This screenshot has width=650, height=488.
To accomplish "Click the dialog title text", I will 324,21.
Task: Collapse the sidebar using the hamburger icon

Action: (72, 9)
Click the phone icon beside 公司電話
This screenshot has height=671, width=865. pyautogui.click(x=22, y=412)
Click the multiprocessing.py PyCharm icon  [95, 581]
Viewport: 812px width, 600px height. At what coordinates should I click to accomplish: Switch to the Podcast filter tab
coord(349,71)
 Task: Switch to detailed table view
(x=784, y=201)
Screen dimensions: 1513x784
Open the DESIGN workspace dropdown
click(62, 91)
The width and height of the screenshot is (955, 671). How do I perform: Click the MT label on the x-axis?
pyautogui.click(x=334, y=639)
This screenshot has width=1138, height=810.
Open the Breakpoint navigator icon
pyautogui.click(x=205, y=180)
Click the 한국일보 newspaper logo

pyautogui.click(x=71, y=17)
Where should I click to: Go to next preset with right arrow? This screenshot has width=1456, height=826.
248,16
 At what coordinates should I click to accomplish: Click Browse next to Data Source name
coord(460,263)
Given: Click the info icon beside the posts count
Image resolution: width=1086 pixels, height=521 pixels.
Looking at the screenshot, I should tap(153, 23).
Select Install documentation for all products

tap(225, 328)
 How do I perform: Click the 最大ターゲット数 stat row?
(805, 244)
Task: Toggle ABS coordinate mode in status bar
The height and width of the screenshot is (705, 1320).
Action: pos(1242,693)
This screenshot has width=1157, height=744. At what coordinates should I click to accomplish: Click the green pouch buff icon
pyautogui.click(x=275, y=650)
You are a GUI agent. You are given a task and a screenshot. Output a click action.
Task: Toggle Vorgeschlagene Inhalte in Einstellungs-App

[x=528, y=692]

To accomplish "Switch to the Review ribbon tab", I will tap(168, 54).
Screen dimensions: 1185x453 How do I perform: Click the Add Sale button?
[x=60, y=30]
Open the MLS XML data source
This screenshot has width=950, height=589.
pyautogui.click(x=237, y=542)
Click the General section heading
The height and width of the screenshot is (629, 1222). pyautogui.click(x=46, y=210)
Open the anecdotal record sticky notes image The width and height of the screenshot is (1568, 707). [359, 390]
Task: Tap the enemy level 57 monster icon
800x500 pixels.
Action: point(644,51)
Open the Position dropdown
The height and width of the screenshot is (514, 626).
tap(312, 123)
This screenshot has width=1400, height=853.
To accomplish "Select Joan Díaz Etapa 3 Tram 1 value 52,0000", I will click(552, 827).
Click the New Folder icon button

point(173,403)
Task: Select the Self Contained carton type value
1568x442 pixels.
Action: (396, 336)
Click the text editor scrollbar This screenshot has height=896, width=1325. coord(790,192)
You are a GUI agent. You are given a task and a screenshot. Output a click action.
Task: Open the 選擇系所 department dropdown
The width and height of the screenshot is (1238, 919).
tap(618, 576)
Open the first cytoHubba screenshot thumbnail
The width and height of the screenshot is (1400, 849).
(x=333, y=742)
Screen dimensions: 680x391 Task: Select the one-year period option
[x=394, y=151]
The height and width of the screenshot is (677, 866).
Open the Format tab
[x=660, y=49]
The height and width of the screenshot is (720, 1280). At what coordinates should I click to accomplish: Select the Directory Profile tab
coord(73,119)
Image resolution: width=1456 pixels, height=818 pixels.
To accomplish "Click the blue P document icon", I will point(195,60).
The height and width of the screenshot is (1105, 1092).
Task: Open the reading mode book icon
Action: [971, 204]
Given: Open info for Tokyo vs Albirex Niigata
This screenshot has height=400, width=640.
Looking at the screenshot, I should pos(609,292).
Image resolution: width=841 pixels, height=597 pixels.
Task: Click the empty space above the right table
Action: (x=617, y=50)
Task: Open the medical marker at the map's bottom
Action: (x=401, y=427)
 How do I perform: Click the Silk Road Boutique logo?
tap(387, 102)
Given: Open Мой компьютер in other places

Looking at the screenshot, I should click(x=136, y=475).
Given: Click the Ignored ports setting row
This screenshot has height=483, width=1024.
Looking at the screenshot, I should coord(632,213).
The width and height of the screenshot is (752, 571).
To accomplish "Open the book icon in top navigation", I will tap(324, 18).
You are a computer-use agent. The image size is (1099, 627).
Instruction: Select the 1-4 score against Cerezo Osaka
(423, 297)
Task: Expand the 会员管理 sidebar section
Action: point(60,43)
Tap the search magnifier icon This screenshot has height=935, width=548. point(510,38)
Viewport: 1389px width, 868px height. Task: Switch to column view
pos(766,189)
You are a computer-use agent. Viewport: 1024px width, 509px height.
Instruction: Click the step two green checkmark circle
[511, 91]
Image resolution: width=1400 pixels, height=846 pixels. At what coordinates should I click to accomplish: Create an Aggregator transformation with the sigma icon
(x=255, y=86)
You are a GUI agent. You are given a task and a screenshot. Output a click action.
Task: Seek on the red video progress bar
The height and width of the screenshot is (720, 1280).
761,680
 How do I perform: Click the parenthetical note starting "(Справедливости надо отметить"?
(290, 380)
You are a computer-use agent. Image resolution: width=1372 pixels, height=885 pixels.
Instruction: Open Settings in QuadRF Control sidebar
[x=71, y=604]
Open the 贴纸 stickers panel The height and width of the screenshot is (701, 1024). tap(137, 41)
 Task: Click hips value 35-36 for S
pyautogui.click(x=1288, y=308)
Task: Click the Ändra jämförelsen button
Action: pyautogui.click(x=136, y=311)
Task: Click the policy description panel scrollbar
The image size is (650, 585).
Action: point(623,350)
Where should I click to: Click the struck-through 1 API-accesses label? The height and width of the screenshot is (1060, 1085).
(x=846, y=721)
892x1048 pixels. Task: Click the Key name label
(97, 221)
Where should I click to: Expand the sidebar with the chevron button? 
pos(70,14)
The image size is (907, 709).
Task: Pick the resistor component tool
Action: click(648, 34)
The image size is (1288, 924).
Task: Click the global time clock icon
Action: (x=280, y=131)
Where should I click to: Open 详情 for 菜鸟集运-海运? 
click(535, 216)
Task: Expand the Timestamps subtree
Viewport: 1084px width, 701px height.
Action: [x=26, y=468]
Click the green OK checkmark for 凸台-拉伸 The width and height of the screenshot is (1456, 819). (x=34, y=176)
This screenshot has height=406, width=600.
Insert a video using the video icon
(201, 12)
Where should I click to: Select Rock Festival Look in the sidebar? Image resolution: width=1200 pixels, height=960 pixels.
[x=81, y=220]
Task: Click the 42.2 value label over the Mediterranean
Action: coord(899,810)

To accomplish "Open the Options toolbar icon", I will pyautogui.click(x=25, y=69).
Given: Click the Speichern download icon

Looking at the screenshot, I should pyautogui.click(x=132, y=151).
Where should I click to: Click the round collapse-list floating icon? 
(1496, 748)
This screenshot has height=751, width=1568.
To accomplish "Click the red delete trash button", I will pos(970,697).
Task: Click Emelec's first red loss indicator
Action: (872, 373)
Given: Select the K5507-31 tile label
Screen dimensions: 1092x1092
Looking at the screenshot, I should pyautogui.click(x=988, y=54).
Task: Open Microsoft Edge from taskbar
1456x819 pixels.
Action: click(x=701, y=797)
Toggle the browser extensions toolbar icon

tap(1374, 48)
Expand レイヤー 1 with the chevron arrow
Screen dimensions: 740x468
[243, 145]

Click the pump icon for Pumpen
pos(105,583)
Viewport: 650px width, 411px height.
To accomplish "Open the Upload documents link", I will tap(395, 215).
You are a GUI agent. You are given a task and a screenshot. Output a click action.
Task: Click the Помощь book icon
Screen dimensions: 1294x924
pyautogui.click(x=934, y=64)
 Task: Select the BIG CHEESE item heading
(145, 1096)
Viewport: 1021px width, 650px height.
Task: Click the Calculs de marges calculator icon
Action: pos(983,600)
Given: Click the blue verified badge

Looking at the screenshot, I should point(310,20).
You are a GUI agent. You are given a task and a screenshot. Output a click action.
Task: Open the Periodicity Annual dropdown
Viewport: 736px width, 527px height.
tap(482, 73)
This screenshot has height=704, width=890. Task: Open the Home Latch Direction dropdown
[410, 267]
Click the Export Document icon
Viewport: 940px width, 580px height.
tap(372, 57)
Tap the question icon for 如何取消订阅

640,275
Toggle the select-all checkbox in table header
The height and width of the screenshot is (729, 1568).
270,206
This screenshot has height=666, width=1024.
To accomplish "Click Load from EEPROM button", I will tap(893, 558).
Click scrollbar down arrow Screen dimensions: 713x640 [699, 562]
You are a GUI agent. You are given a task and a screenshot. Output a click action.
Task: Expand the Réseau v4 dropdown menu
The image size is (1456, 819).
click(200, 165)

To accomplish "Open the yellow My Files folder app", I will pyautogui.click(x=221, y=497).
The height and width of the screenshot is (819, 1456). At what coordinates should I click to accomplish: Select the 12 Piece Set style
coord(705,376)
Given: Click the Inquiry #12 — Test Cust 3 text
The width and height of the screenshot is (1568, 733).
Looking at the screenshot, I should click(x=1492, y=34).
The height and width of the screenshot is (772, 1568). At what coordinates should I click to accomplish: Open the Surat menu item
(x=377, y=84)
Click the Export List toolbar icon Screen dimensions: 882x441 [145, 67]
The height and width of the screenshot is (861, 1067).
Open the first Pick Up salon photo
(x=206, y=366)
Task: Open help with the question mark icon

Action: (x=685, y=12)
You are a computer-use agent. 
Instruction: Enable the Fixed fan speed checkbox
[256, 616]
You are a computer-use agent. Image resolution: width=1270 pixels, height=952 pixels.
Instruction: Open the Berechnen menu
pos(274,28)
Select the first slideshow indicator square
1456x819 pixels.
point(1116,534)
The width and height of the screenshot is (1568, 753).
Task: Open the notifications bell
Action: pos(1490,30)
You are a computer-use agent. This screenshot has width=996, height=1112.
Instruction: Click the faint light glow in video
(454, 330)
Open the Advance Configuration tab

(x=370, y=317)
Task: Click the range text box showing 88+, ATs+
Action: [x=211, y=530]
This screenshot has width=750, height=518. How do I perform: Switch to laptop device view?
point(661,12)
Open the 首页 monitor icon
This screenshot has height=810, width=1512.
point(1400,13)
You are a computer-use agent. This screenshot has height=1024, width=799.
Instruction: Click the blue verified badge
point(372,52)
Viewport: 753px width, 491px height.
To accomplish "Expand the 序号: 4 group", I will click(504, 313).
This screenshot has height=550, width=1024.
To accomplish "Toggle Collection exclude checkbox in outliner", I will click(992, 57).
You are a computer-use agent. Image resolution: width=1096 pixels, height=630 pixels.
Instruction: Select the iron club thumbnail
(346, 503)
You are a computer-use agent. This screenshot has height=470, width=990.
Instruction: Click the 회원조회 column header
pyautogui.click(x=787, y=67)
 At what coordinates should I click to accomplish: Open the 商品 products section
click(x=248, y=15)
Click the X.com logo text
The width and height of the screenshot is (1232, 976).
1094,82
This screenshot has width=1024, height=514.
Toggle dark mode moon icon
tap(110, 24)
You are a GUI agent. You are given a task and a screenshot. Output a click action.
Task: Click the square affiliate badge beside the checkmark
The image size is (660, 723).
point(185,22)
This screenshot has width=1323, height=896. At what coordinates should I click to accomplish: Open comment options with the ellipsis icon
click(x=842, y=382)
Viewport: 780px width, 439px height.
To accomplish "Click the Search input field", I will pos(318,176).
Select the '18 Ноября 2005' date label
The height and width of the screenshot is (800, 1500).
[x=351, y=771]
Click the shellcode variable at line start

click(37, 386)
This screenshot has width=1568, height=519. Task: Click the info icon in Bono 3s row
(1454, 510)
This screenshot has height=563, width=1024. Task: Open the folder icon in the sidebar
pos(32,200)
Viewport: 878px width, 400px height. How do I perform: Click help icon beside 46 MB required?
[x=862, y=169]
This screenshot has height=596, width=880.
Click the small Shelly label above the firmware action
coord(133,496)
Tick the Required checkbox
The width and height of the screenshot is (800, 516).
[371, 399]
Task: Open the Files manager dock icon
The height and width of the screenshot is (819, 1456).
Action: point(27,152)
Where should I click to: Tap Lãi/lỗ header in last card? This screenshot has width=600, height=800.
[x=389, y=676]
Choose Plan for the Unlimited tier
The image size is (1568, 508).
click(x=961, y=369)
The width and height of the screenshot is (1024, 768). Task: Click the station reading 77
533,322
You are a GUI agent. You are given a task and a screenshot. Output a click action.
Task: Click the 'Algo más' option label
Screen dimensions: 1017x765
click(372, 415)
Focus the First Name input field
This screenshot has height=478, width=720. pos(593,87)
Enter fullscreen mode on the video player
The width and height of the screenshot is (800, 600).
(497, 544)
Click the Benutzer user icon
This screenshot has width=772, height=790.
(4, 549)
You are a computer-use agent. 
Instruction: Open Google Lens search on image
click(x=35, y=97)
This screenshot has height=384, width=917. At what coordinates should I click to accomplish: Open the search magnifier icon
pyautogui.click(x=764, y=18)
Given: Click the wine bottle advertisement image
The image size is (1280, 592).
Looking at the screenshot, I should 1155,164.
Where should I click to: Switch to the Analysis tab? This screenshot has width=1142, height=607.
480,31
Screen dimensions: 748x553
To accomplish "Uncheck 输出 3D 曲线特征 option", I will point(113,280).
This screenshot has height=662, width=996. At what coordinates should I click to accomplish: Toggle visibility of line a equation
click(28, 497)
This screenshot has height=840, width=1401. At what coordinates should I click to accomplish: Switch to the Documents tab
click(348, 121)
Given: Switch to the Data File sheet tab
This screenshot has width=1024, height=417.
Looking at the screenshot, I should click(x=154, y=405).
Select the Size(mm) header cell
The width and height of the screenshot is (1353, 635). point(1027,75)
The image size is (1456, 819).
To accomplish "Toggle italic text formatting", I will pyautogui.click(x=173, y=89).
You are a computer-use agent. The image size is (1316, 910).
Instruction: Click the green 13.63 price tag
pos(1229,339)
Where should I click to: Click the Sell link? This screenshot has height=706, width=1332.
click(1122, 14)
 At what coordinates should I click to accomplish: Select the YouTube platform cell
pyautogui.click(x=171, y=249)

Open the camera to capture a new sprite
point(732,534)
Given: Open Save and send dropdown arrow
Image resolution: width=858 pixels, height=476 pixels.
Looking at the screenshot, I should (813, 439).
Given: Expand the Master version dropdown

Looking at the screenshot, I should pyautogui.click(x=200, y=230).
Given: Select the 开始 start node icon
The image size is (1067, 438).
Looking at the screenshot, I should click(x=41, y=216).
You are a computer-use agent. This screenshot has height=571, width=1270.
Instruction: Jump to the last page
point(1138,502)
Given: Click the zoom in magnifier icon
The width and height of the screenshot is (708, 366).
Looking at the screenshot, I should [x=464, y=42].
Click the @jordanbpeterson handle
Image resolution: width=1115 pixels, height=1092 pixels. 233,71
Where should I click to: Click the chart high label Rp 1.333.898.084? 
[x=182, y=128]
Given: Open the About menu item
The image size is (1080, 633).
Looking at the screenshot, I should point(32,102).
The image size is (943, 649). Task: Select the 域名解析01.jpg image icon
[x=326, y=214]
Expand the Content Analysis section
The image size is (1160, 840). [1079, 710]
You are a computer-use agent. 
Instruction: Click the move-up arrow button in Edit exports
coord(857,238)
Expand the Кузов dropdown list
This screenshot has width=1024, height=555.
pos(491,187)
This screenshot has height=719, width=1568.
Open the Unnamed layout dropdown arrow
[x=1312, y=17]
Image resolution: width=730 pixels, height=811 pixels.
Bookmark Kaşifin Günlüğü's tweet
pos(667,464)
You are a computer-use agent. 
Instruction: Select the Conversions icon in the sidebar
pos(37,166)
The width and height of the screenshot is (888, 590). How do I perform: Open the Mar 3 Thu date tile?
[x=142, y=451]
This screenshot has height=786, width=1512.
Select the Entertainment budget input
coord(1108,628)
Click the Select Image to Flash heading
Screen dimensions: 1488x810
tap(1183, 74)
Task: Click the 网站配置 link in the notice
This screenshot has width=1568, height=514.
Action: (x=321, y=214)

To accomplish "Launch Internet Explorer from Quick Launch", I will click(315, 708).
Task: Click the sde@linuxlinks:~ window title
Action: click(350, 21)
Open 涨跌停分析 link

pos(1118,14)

*****

Task statement: Copy out the entries from the line with "Open the camera to capture a new sprite" up to and including the line with "Looking at the screenshot, I should point(32,102).", word for word.

Result for this task:
Open the camera to capture a new sprite
point(732,534)
Given: Open Save and send dropdown arrow
Image resolution: width=858 pixels, height=476 pixels.
Looking at the screenshot, I should (813, 439).
Given: Expand the Master version dropdown

Looking at the screenshot, I should pyautogui.click(x=200, y=230).
Given: Select the 开始 start node icon
The image size is (1067, 438).
Looking at the screenshot, I should click(x=41, y=216).
You are a computer-use agent. This screenshot has height=571, width=1270.
Instruction: Jump to the last page
point(1138,502)
Given: Click the zoom in magnifier icon
The width and height of the screenshot is (708, 366).
Looking at the screenshot, I should [x=464, y=42].
Click the @jordanbpeterson handle
Image resolution: width=1115 pixels, height=1092 pixels. 233,71
Where should I click to: Click the chart high label Rp 1.333.898.084? 
[x=182, y=128]
Given: Open the About menu item
The image size is (1080, 633).
Looking at the screenshot, I should point(32,102).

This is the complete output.